- [Your assignment]: All pictures must be dropped, while the entries are given again word for word.

Stored dataset items:
# # # #

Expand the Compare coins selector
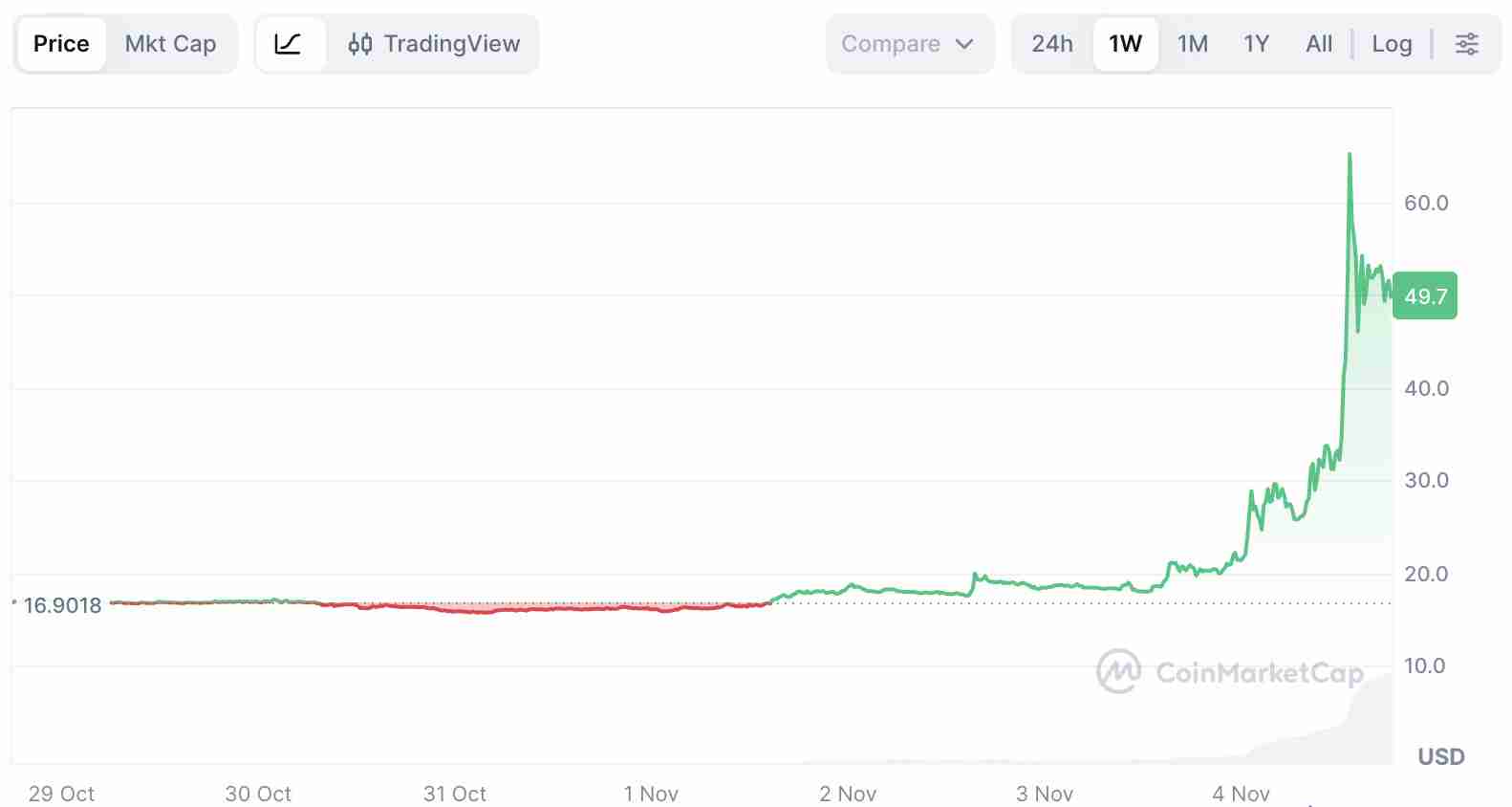This screenshot has height=807, width=1512. [x=910, y=43]
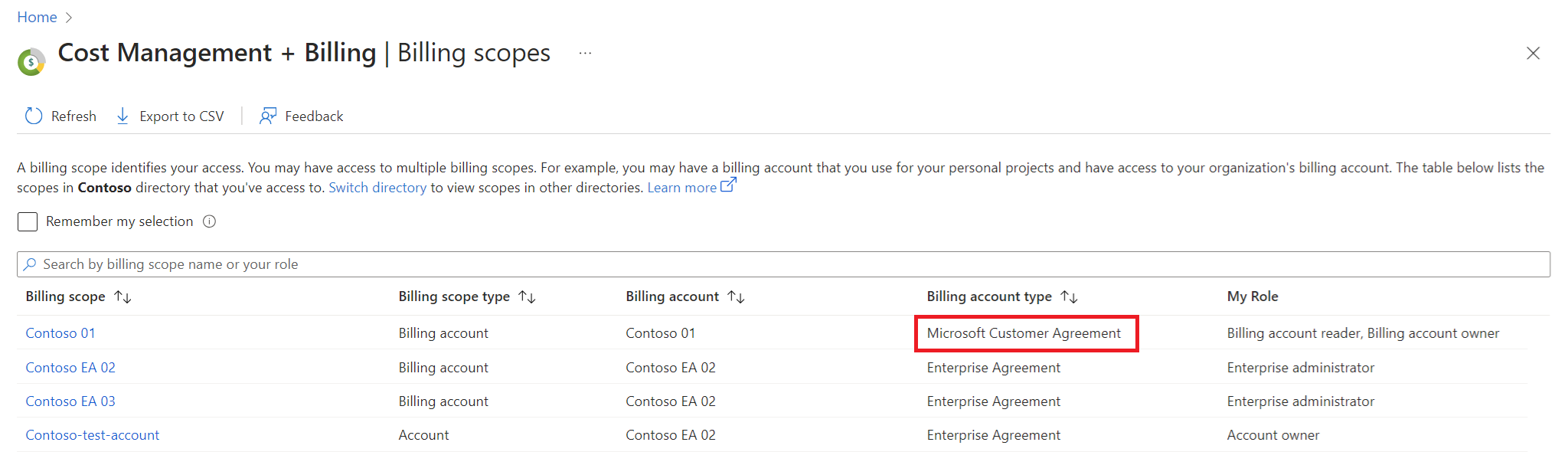Click the external link icon after Learn more
Screen dimensions: 1568x452
click(x=728, y=185)
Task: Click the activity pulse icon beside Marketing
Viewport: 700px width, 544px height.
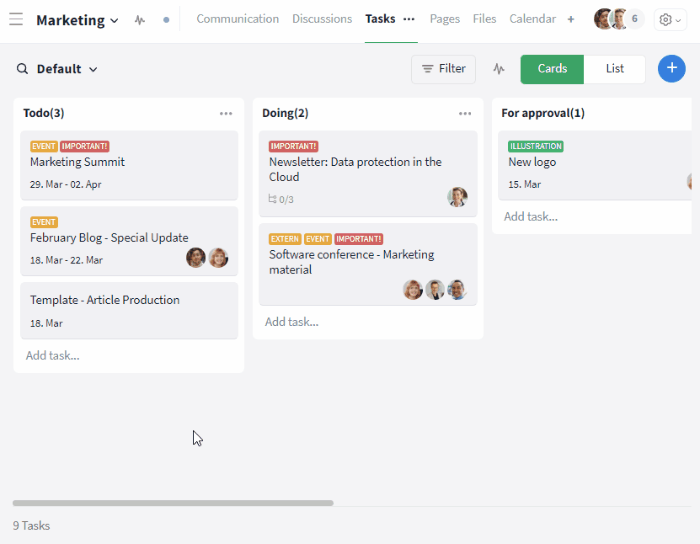Action: tap(140, 20)

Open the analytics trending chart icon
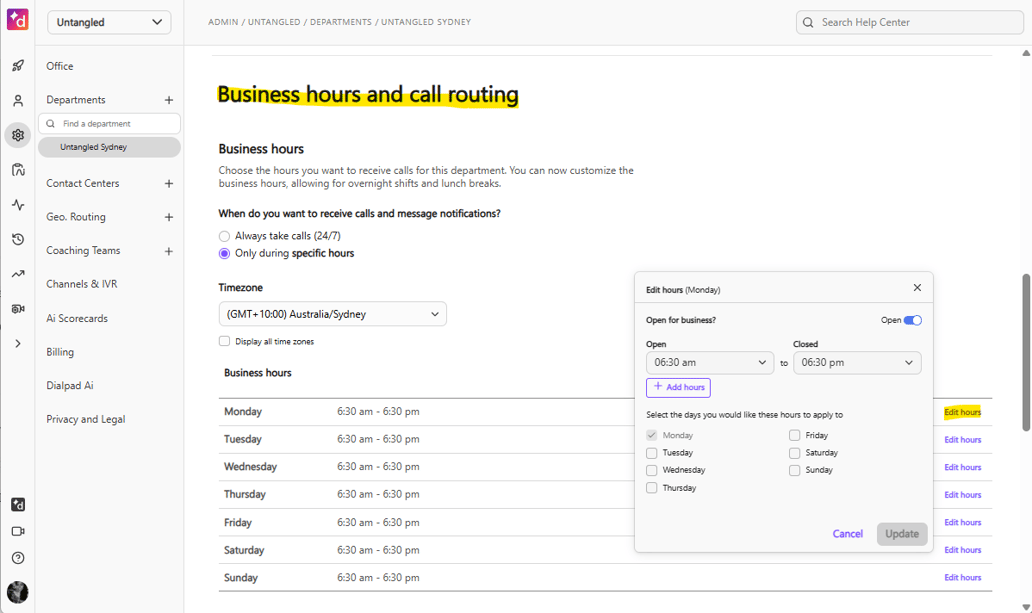point(17,273)
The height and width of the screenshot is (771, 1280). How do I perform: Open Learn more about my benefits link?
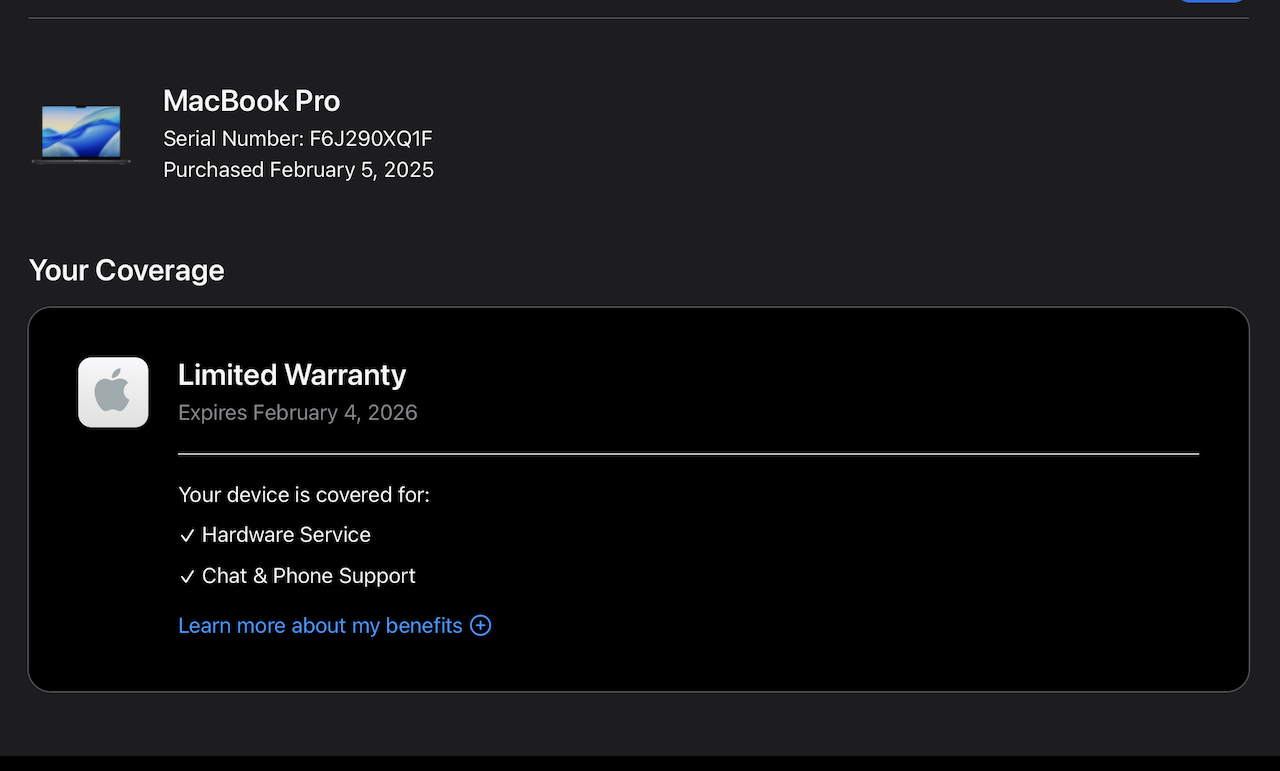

# # # #

- [Response area]:
Expand the Compare coins selector
This screenshot has height=807, width=1512. [x=910, y=43]
Click the external link icon after Learn more
Screen dimensions: 1568x452
click(x=728, y=185)
Task: Click the activity pulse icon beside Marketing
Viewport: 700px width, 544px height.
Action: tap(140, 20)

Open the analytics trending chart icon
point(17,273)
The height and width of the screenshot is (771, 1280). How do I perform: Open Learn more about my benefits link?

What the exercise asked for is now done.